** BEGIN DATA **
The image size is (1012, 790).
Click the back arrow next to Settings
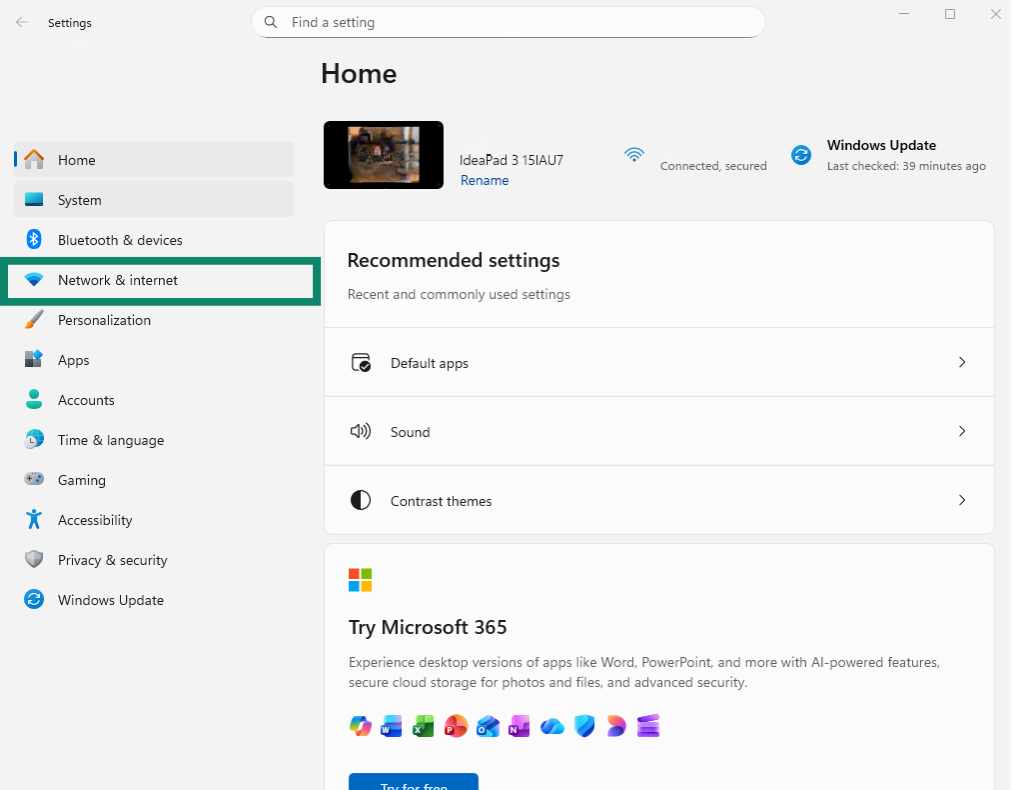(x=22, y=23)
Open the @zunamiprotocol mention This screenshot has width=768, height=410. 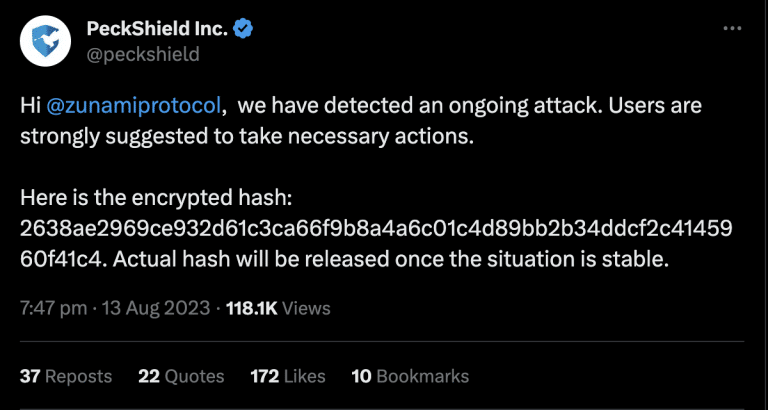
** END DATA **
** BEGIN DATA **
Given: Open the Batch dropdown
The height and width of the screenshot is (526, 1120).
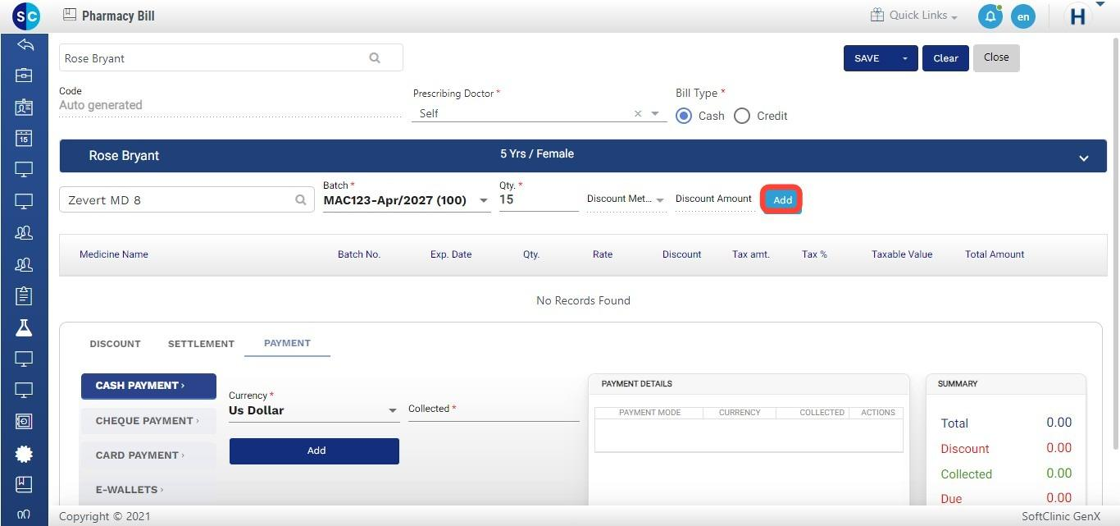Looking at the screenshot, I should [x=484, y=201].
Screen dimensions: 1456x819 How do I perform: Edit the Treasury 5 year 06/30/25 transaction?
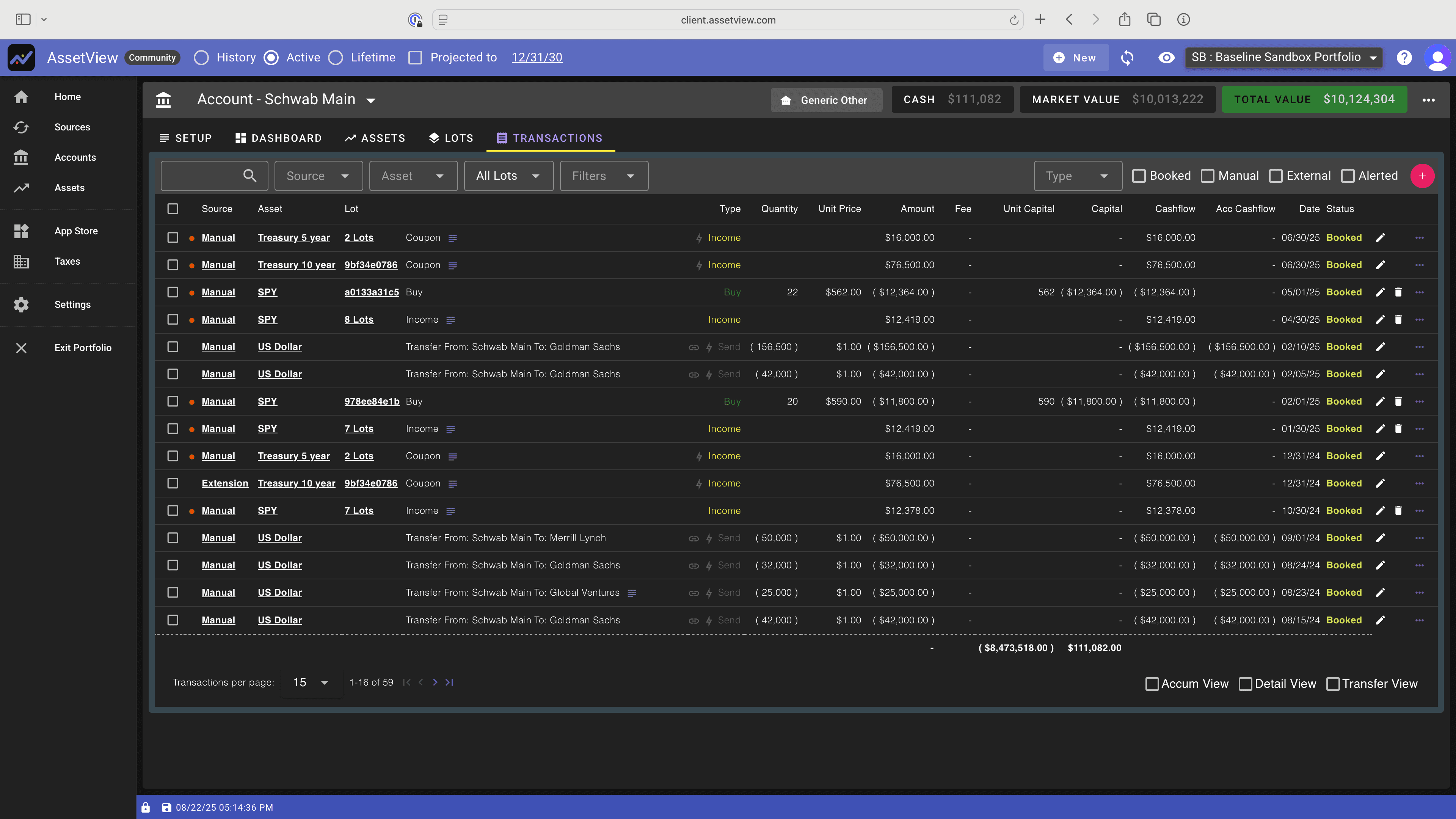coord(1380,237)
** END DATA **
** BEGIN DATA **
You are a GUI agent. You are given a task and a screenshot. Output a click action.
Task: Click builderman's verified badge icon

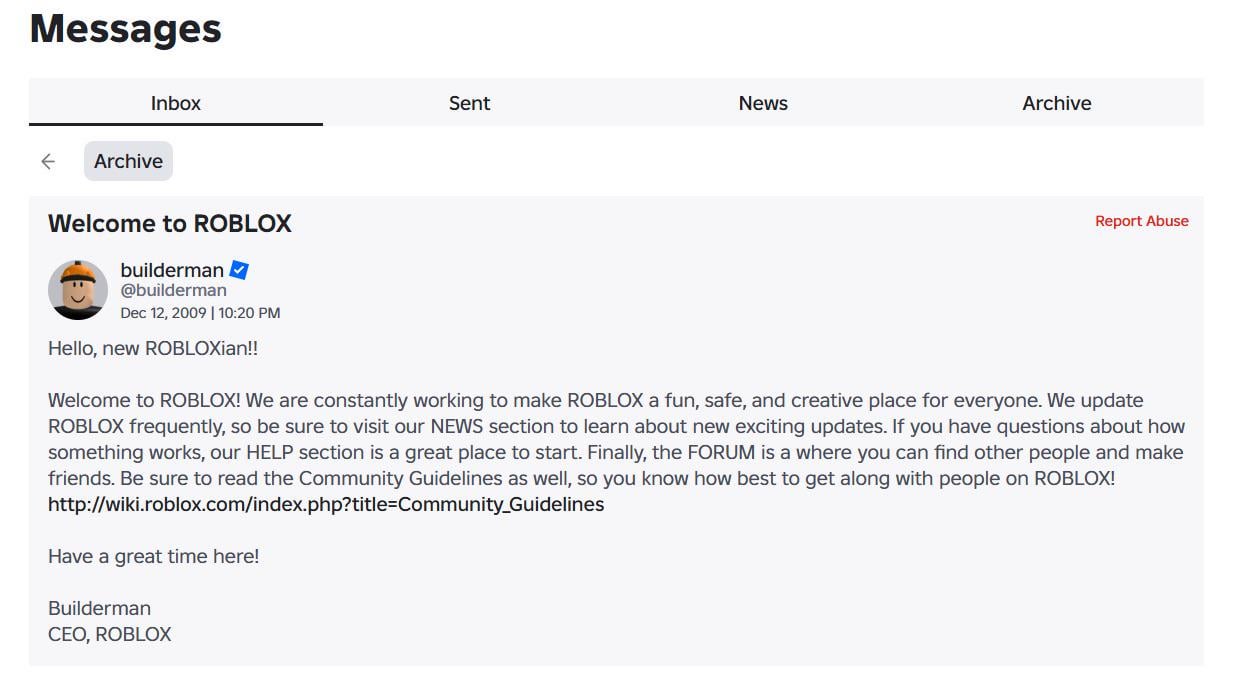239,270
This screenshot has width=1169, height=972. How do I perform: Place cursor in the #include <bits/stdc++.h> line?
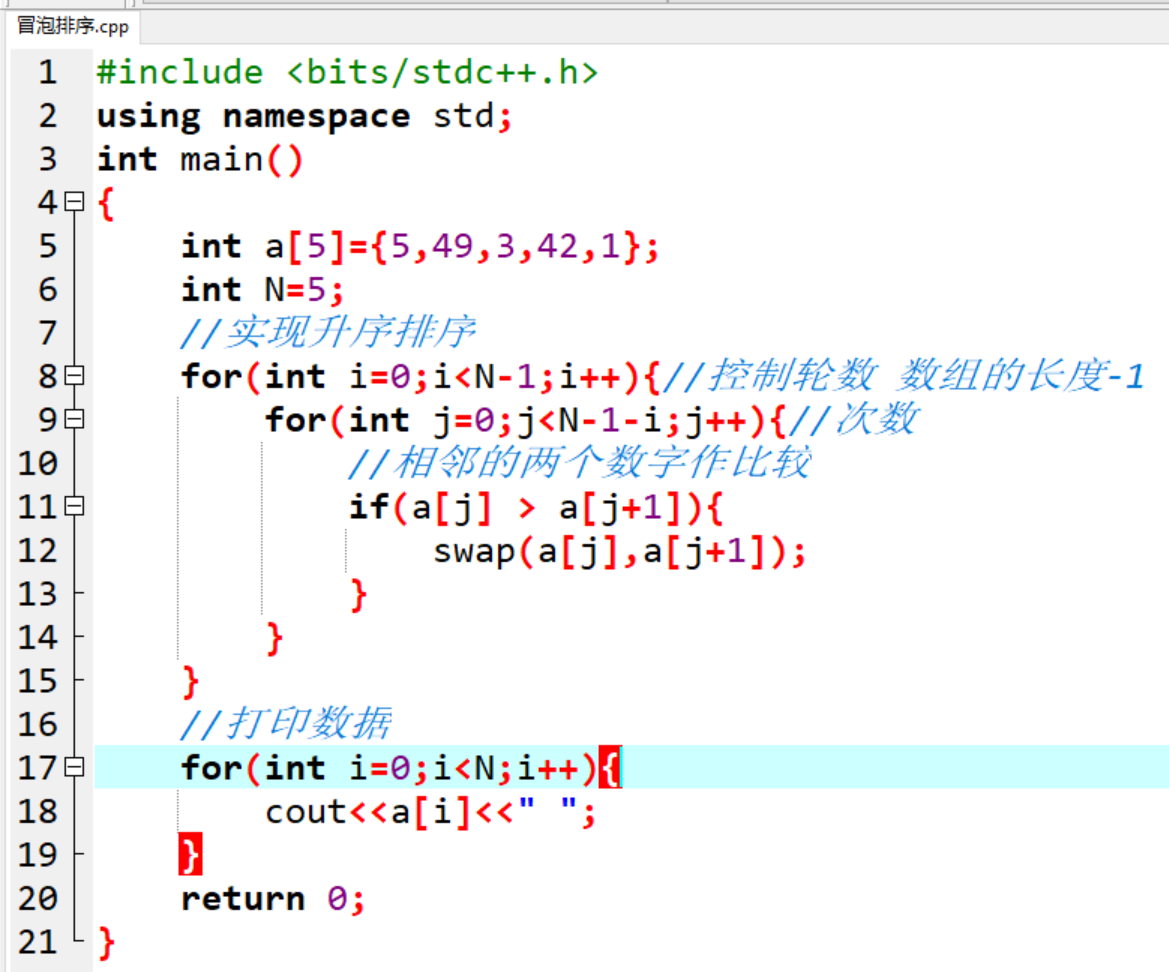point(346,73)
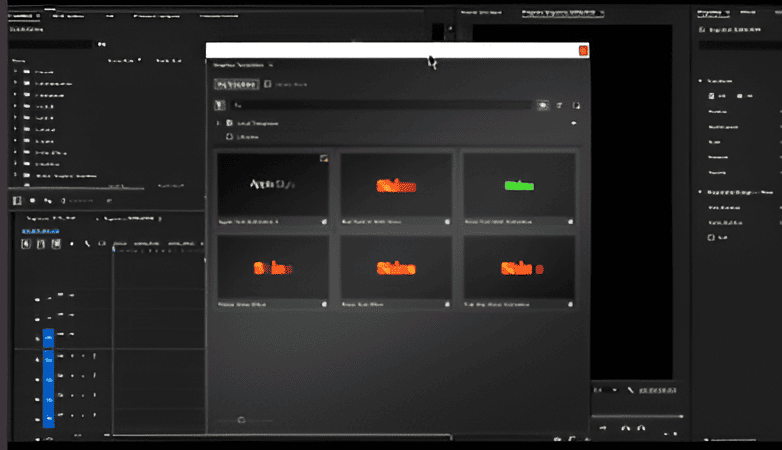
** END DATA **
### WHAT THE TASK ASKS
Put the lines of the material from the line containing "The image size is (1012, 790)." through the line containing "Open the @zunamiprotocol", inclusive, into a JSON list of strings with one string per line, skipping any blank lines. Leave the pictures out of the list.

### RESPONSE FOR THIS EXERCISE
[
  "The image size is (1012, 790).",
  "Click the back arrow next to Settings",
  "(x=22, y=23)",
  "Open the @zunamiprotocol mention This screenshot has width=768, height=410. "
]